Find every line in the records below that contains the word "Expand", and copy each such line.

• Collected data entries
- Opening Delimiter -

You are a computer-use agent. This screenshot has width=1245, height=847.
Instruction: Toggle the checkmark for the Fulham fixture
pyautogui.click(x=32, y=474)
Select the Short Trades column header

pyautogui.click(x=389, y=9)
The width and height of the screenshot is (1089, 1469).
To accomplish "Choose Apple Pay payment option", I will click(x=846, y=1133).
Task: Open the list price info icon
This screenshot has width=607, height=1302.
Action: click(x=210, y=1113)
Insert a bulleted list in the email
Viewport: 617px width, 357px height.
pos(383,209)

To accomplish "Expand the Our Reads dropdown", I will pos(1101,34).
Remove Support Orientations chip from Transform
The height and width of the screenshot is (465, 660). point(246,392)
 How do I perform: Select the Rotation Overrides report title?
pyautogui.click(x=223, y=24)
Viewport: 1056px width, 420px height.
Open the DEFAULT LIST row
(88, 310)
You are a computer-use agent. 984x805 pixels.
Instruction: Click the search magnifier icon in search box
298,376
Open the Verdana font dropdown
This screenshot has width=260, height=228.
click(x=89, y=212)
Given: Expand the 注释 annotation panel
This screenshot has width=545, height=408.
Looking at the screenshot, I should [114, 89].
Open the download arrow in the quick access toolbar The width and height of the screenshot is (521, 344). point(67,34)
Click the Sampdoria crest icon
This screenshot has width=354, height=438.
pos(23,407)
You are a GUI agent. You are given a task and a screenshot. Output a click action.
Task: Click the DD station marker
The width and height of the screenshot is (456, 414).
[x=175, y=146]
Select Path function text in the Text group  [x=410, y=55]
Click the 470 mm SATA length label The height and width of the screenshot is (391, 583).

- Closing Delimiter -

• Expected answer
To accomplish "Expand the Our Reads dropdown", I will pos(1101,34).
Given: Expand the 注释 annotation panel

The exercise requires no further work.